Maître Renard, rentrant d'une virée,
Repu et fatigué, bien vite s'assoupit,
Serrant tout contre lui sa dernière rapine
Un reblochon fermier, à point et parfumé.
Maître Corbeau, par l'odeur alléché,
A la vue de l'aubaine, se rapproche sans bruit,
Et du tentant festin, lestement se saisit.
Par un bruissement d'ailes, le renard éveillé,
Revendique son bien et soudain fou de rage,
Bondit sur l'oiseau et reprend son fromage.
Plumes et poils dressés, tous deux émariciés*,
Chacun, sûr de son droit, tire à hue et à dia,
Histoire de profiter de ce butin de roi.
Le renard courroucé, traiterait ce goujat
De tous les noms d'oiseaux, de voleur de repas
Mais malin et prudent, ne desserre pas les crocs.
Monsieur de la Fontaine,
connaissez-vous l'oiseau ?
Le corbeau n'aurait pas, l'imprudence commise
D'entrouvrir le bec et de lâcher sa prise ?

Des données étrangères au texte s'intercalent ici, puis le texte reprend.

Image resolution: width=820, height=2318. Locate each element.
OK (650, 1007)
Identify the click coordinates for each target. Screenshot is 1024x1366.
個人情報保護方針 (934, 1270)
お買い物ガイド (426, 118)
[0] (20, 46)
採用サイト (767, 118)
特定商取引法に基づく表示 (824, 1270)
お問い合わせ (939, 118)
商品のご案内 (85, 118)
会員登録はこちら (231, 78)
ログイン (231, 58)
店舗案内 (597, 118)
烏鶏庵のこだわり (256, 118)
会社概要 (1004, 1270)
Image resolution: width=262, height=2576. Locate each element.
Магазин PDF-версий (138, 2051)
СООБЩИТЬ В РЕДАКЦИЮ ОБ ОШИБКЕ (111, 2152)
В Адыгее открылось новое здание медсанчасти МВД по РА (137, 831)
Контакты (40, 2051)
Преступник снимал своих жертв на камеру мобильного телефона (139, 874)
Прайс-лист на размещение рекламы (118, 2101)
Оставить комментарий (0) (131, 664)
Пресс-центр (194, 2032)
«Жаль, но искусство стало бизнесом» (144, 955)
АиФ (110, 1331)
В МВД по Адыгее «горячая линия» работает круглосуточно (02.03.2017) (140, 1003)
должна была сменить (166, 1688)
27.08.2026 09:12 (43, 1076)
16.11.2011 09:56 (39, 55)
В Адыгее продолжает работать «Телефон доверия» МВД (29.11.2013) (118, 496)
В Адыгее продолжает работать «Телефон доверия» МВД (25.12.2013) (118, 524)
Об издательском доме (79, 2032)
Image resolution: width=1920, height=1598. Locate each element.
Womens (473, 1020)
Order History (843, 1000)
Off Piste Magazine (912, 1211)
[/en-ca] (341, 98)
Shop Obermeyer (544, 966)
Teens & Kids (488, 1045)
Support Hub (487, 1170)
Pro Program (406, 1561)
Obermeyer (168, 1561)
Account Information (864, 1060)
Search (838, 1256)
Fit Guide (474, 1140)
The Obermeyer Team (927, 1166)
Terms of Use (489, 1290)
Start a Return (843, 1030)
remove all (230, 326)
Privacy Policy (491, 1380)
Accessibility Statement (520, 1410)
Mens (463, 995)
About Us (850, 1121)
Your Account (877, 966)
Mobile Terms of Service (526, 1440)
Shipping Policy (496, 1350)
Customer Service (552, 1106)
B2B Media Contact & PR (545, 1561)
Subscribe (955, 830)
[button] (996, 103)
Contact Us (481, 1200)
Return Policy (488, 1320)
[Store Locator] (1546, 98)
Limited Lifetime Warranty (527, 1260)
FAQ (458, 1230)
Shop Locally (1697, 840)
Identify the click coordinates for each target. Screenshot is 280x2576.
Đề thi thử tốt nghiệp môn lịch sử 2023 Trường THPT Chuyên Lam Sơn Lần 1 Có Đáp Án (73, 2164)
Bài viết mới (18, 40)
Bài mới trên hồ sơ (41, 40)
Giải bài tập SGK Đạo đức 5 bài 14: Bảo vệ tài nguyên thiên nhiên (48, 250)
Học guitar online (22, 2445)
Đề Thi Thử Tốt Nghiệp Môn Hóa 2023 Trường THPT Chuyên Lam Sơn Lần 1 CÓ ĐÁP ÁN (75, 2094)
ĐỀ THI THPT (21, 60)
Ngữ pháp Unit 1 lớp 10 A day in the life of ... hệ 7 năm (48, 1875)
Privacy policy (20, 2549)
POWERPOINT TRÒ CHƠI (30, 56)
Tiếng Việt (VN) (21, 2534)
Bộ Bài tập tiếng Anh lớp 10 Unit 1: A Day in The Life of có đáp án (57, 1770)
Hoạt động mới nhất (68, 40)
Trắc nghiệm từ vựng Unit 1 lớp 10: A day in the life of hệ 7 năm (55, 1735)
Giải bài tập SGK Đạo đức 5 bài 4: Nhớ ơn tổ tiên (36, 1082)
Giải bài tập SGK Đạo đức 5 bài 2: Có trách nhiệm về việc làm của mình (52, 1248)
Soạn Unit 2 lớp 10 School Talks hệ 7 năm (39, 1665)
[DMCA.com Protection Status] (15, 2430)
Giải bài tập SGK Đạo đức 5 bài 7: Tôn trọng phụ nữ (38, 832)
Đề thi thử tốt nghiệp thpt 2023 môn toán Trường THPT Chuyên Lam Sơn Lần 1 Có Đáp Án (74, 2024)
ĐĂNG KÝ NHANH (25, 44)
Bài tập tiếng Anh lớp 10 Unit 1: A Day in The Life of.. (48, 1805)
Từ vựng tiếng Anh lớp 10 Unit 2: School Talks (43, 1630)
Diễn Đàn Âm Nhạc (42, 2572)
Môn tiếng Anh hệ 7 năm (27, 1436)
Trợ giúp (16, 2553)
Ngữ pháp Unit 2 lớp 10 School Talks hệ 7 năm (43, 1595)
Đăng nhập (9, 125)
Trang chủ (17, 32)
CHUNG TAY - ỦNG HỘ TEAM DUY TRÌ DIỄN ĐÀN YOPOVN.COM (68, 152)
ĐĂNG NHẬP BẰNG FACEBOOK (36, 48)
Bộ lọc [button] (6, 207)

Ce serait méconnaître sa grande intelligence.
Le corbeau tient bon, ailes déployées, s'élance
Avec fromage et renard, l'un et l'autre accrochés !
Renard ne lâche pas, le corps arc-bouté.
Sachez que le corbeau est un oiseau futé.
Si d'aventure il voit la crosse d'un fusil,
Méfiant et avisé, file se mettre à l'abri.
Mais quand son ennemi chemise désarmé,
Il sort des futaies et joue à le narguer !
Lequel des deux compères gagnera la partie ?
Quant au fameux fromage,
Qu'adviendra-t-il de lui ?
Sera-t-il dégusté par le débrouillard,
Ou offert en festin à Mesdames fourmis ?
La fable n'en dit rien. Malin qui croit savoir.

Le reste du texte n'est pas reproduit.